The salt builds up in a few spots along the seam where the lower case meets the middle housing.

i'm concerned about how much salt is really being left behind. Is this anything to be worried about? I'm fairly meticulous about cleaning and preserving the condition of my boat and this being my first ever brand new boat I thought I'd ask for your opinions or suggestions or if this is really anything to worry about. I had Saltaway hidden around the place somewhere from a previous older boat. Who knows where i've buried that in the shed. Worth a try you think? i'd have to buy some more..

Aluminium Anglapro 424 Chaser pro running 2012 DF50 Suzuki 4 stroke.

Posted

G'day

Have you tried using any products like salt away? The chances are there is more salt you can't see.

Cheers Leo

Cheers Leo

Posted

The ears dont cut it for flushing and I have a DF 50 as well and now use a large collapasable bucket to fully submerge the leg and use salt away as well.

Problem when using the ears or muffs is there is another intake under the cav plate which needs to be sealed with masking tape before flushing and then removed again :ranting2:

The motor now flushes heaps better whilst fully submersed and the addition of salt away directly into the water :biggrin2:

Guest Aussie007
Posted

The ears dont cut it for flushing and I have a DF 50 as well and now use a large collapasable bucket to fully submerge the leg and use salt away as well.

Problem when using the ears or muffs is there is another intake under the cav plate which needs to be sealed with masking tape before flushing and then removed again :ranting2:

The motor now flushes heaps better whilst fully submersed and the addition of salt away directly into the water :biggrin2:

do u think that extra port u need to tape over is a relief from to much tap/water pressure doing damage?

Posted

do u think that extra port u need to tape over is a relief from to much tap/water pressure doing damage?

Nope and it even says to tape it in the user manual which I found out after 6 yrs of use :1badmood:

Guest Aussie007
Posted

Nope and it even says to tape it in the user manual which I found out after 6 yrs of use :1badmood:

i wonder why its there? a lot of people world wide would have forgotten about the tape and taking there boat out :1yikes:

Posted

Hi, a secondary pick-up is nothing new and it is there for if weed, plastic bag gets wrapped around the gearcase and block off the main inlets. Stewy knows all about salt build-up and to the original poster I hope you are on top of replacing the internal anodes to.

Cheers,

Huey.

Posted

Hi, a secondary pick-up is nothing new and it is there for if weed, plastic bag gets wrapped around the gearcase and block off the main inlets. Stewy knows all about salt build-up and to the original poster I hope you are on top of replacing the internal anodes to.

Cheers,

Huey.

§ DATA LINES
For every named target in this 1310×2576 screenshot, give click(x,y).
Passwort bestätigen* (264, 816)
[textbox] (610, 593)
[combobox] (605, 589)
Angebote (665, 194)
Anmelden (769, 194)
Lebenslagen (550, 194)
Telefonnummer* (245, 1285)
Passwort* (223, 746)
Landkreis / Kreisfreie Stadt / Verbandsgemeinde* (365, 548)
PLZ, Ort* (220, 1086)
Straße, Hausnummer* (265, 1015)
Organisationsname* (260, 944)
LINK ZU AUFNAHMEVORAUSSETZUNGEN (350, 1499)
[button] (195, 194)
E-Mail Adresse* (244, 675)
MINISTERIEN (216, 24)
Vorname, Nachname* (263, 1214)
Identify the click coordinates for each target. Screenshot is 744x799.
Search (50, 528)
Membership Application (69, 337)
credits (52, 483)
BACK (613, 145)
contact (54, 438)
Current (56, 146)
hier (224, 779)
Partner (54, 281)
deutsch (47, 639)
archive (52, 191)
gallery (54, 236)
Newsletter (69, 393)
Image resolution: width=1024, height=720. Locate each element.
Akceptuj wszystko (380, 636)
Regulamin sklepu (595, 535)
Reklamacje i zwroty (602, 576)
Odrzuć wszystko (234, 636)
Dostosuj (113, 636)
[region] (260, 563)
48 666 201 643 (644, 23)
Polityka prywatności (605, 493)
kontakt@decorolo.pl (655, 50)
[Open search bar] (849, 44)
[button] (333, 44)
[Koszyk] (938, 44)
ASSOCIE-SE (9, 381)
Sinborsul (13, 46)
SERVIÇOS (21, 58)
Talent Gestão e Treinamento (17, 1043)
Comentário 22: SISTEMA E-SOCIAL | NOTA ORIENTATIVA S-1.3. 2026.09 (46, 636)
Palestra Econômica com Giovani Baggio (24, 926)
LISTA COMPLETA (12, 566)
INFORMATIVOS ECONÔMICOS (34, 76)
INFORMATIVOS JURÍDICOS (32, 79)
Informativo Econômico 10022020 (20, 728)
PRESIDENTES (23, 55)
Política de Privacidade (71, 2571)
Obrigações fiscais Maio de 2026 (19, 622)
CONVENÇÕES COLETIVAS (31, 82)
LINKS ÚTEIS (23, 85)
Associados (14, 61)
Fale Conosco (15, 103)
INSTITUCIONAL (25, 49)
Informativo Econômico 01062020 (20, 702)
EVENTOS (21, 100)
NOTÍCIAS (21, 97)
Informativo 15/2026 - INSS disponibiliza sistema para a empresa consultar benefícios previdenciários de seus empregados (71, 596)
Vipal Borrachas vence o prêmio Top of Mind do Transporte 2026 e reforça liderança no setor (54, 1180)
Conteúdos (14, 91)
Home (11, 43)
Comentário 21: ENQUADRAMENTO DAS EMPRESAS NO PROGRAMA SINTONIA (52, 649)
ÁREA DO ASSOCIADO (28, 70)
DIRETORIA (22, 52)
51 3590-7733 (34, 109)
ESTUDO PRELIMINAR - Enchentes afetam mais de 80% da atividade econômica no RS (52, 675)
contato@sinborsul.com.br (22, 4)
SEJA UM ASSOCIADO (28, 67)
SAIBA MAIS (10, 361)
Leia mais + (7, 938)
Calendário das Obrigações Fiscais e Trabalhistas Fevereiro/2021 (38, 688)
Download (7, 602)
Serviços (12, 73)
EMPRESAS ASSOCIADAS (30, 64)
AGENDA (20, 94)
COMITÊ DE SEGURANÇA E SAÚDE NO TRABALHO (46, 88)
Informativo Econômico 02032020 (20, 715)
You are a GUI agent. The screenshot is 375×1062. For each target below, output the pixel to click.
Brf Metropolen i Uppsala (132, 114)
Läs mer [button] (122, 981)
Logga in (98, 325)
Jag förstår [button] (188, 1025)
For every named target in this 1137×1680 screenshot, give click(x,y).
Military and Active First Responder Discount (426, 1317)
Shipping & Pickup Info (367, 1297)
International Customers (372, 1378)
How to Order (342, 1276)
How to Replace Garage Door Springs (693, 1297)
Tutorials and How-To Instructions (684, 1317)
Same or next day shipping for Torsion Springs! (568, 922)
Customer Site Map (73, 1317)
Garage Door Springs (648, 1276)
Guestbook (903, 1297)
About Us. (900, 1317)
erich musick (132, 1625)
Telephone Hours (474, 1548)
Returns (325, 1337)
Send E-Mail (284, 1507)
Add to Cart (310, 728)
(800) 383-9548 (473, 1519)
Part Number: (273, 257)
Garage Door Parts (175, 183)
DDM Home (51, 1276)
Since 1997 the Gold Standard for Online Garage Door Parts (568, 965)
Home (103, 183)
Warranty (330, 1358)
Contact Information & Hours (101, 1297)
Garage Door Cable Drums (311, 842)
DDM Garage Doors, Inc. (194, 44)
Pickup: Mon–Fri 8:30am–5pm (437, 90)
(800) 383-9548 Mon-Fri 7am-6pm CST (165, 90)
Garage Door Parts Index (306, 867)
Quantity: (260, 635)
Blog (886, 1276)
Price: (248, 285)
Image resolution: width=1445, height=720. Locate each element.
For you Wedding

§ STATED TASK 1
In the forum thread on outboard salt build-up, what is the secondary water pick-up under the cavitation plate there for?
§ STATED TASK 2
Continue the forum thread on outboard salt build-up from the point where it stops.

§ EXPECTED ANSWER 1
It's there in case weed or a plastic bag wraps around the gearcase and blocks the main inlets.

§ EXPECTED ANSWER 2
thanks for you help guys. I asked the dealer about the secondary pick up.... shrugged his shoulders and said the ears were enough. i did at first duct tape this pickup but noticed it made no difference. I also asked about the optional water flush point higher up on the leg which is plugged. again the dealer says the ears are enough.

internal anodes.... i can see two anodes (i think)on the mounting plate just below the ram but wasn't aware of the internal anodes.

Posted

thanks for you help guys. I asked the dealer about the secondary pick up.... shrugged his shoulders and said the ears were enough. i did at first duct tape this pickup but noticed it made no difference. I also asked about the optional water flush point higher up on the leg which is plugged. again the dealer says the ears are enough.

internal anodes.... i can see two anodes (i think)on the mounting plate just below the ram but wasn't aware of the internal anodes.

Hi, alot of people and even so called experts (that shrug their shoulders) do not know there is internal andoes and if not replaced the engine can corrode from inside out.

Cheers,

Huey.

Posted

post-21377-028430200 1355524518_thumb.png

Hi all,

I am posting for the first time and am also a complete novice where boats and motors are concerned.

I purchased a 3.55m Sea Jay tinny with a DF15 4 stroke motor last weekend and was advised by the seller to flush the engine by submerging the bottom of the motor in a bin of fresh water and running for a bit. Which seems a logical way to do it.

My question is, can it be done with the ears instead after removing the phillips head bolt labelled "Flush", and if so for how long should it be done and should the engine be running the entire time??

........Like I said, I'm a novice!!

I have just purchased a flushing attachment online that I am waiting to arrive which I believe should screw into the spot where I remove the bolt from which should just allow me to attach a hose to it directly instead of the using the ears. See the image.

I have been unable to find a manual for this motor anywhere as that would obviously help.

Huey, I'm in West Pennant Hills, so I may run the boat up to you in the new year for a service. Are you taking a break or are you only closed the public holidays.

Thank for any help and advice in advance as I really appreciate it all. Also please excuse my ignorance, but I am wanting to learn as I am hoping this boat will lead to a bigger one later on!

Ray

Guest Aussie007
Posted

Hi, alot of people and even so called experts (that shrug their shoulders) do not know there is internal andoes and if not replaced the engine can corrode from inside out.

Cheers,

Huey.

yeah funny enough i seen the first one on a 25hp yamaha 2 stroke i pulled apart some months ago it had a internal anode under the cylinder head i think it was

Posted

yeah funny enough i seen the first one on a 25hp yamaha 2 stroke i pulled apart some months ago it had a internal anode under the cylinder head i think it was

Hi, yes due to the higher copper content in the Yamaha alloy they have always had internal anodes that should be replace reguarly.

Cheers,

Huey.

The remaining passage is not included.